Collected data
======
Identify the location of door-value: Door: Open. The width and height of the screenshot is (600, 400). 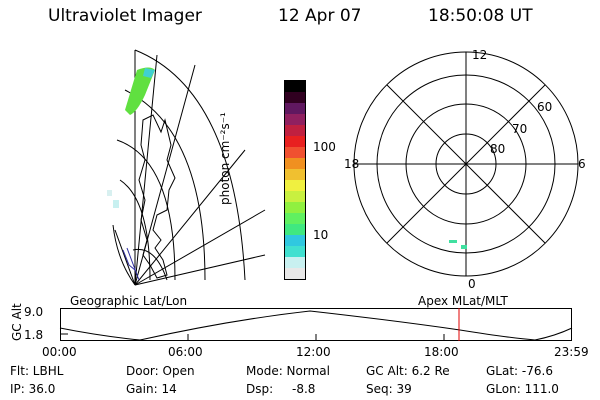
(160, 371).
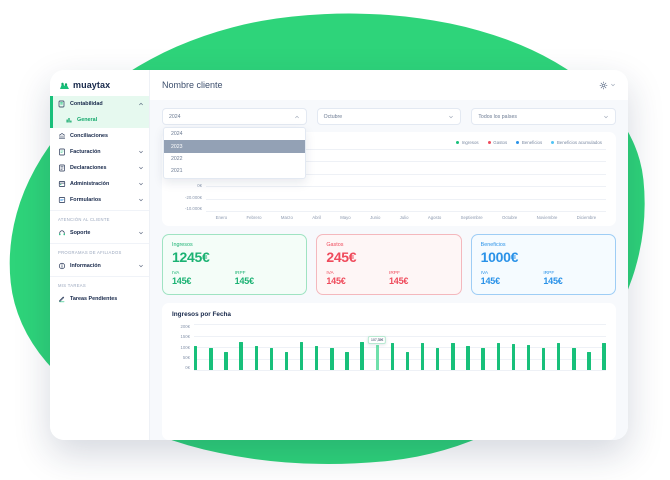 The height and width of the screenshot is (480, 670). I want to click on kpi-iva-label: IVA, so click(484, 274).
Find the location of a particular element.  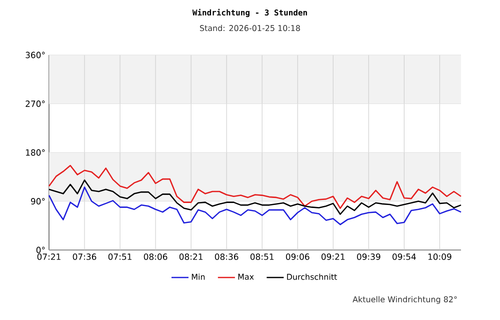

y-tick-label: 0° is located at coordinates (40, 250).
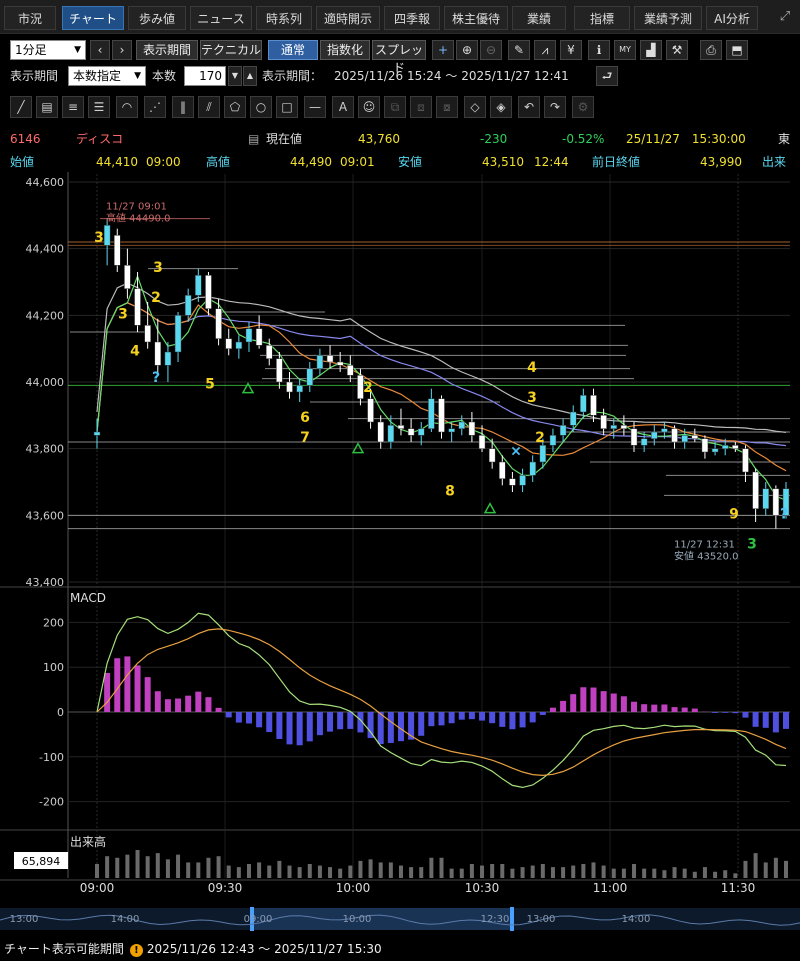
======
» YOUR INSTRUCTIONS
Please print every row above word for word, omitting the pictures.

» WRITTEN RESPONSE
Identify the location of door-value: Door: Open. The width and height of the screenshot is (600, 400). 
(160, 371).
 The height and width of the screenshot is (480, 670). I want to click on kpi-iva-label: IVA, so click(484, 274).
Find the location of a particular element.  

y-tick-label: 0° is located at coordinates (40, 250).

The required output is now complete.